# respritory protection



## pdrpaul (Aug 6, 2013)

hi just about finally made my mind up to buy the Dakota 90 litre air compressor after hearing lots of good reviews. something has cropped up though that I didn't really give proper thought for. protection for the lungs etc lol.. I understand a full air feed mask is the best way to go, but what about these throw away masks you get that last 40 hours or so. when I was valeting few year back there was a revive guy came in and he used what I gather was a throw away mask as he only had a small compressor in the back of his van I imagine wouldn't power up an air fed mask as well as a gun, so what do SMART repair guys use when spraying 2k lacquer etc, bearing in mind I will be spraying outside and largest thing I will spray will be a bumper and then I have some small repairs I want to have a bash at. with blending in etc.


----------



## captaintomo (Nov 20, 2014)

Highy dangerous 2k mist travels very far so watch out for neighbours. You really dont want to breath any of this stuff in.


----------



## Tintin (Sep 3, 2006)

I have the Gerson full mask. Usually about £15 ish. They say it is good for use with 2k up to a limited number of hours, but obviously a mask is only good if properly used - ie. tight seal around the face, and kept in the airtight bag when stored. I haven't used it with 2k, I just wanted something better than the cheap paper mask for aerosol fumes. It certainly does the job as you don't smell anything.

I am not sure that most smart repair guys use 2k paints. I thought they mostly used water based or acrylics, and 1k lacquer, as it's not just a question of the sprayer breathing the paint in, but the paint atomising and being carried in the air.

Primers like Lechler epoxy 2107 do not contain isocyanates and can be sprayed at home.


----------



## Ro22 (Aug 14, 2014)

3m 7000 half mask with gas filters works very well.
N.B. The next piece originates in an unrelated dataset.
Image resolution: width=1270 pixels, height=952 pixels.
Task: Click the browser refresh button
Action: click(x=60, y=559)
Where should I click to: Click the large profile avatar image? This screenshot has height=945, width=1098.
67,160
I've sprayed in confined spaces with it and maintained good breathable air. (Not ideal I know)


----------



## pdrpaul (Aug 6, 2013)

cheers lads. something I don't seem to hear much of is the whole isocyanate and protection. when I was at college i remember my lecturer saying he couldn't see SMART repair staying around for 2 long due to the dangers to the atmosphere and members of public nearby. so I assume there must be some kind of lacquer that mobile wheel guys / SMART use that is safer. but I aint heard much good about 1k and I have used it myself before defo no where near as good as 2k. so whats the deal lol. anyone that does SMART able to clarify :wall:


----------



## 3gdean (Jun 18, 2011)

air fed masks are compulsory with the use of isocyanates (most 2k lacquers) there are some that are free.
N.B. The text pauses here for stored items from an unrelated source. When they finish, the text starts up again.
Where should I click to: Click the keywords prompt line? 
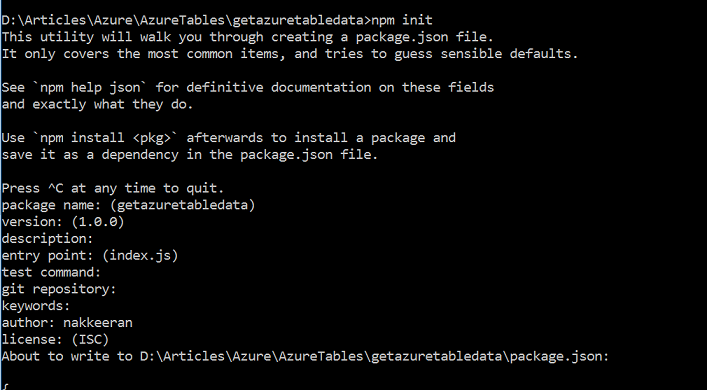36,306
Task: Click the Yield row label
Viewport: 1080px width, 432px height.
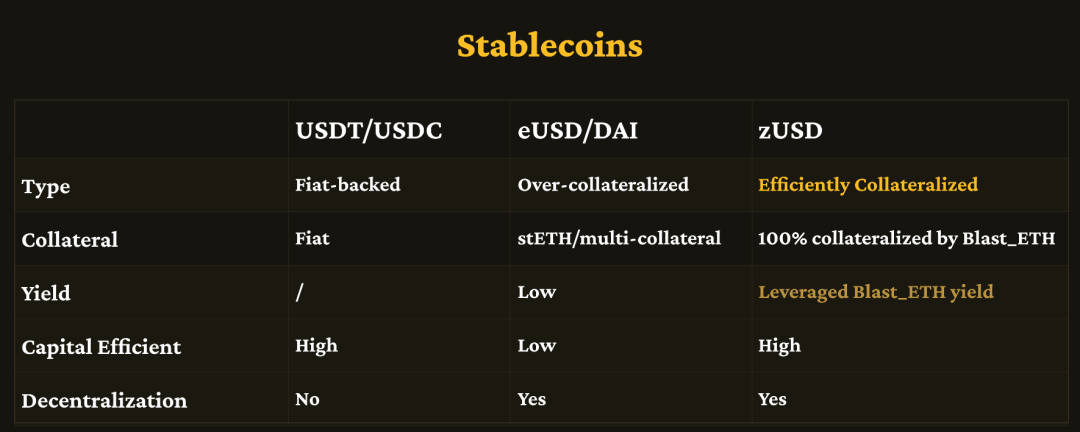Action: pyautogui.click(x=45, y=294)
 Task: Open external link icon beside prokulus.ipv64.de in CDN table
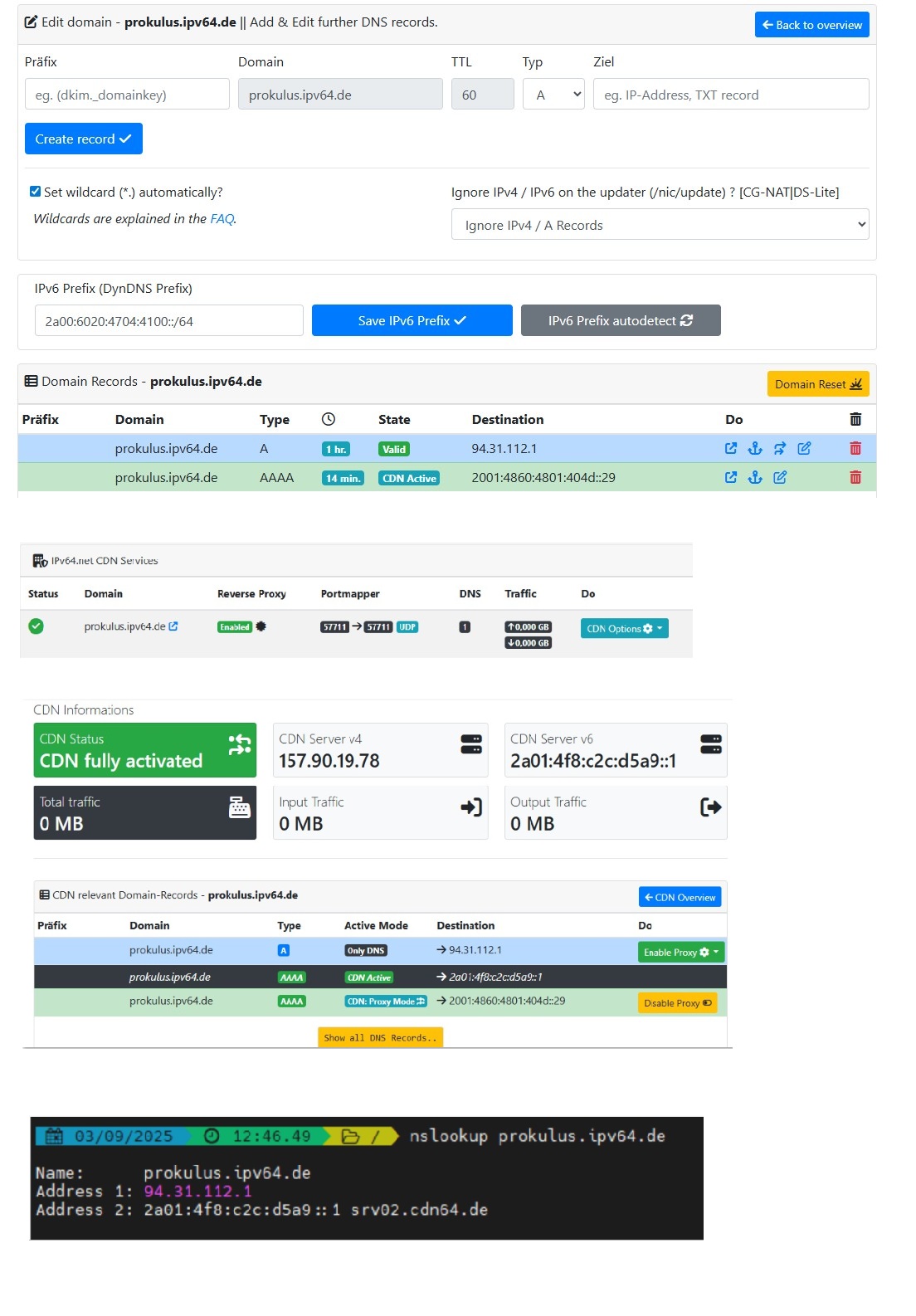tap(173, 626)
it is worthwhile pointing out alot of smart repair guys going to UV lacquer as these are isocyanate free and do not require heat to cure.


----------



## squiggs (Oct 19, 2009)

http://www.hse.gov.uk/pubns/indg473.pdf

Good info here.
When spraying 2k outside it's recommended that people not wearing PPE are at least 5 meters away.


----------



## SamD (Oct 24, 2015)

pdrpaul said:


> cheers lads. something I don't seem to hear much of is the whole isocyanate and protection. when I was at college i remember my lecturer saying he couldn't see SMART repair staying around for 2 long due to the dangers to the atmosphere and members of public nearby. so I assume there must be some kind of lacquer that mobile wheel guys / SMART use that is safer. but I aint heard much good about 1k and I have used it myself before defo no where near as good as 2k. so whats the deal lol. anyone that does SMART able to clarify :wall:


I refuse a lot of jobs if the area isn't suitable I.e schools and busy areas. I use a 3m filtered mask while using 2k but I also make sure my mask is stored correctly and changed every month.

It all comes down to common sense.


----------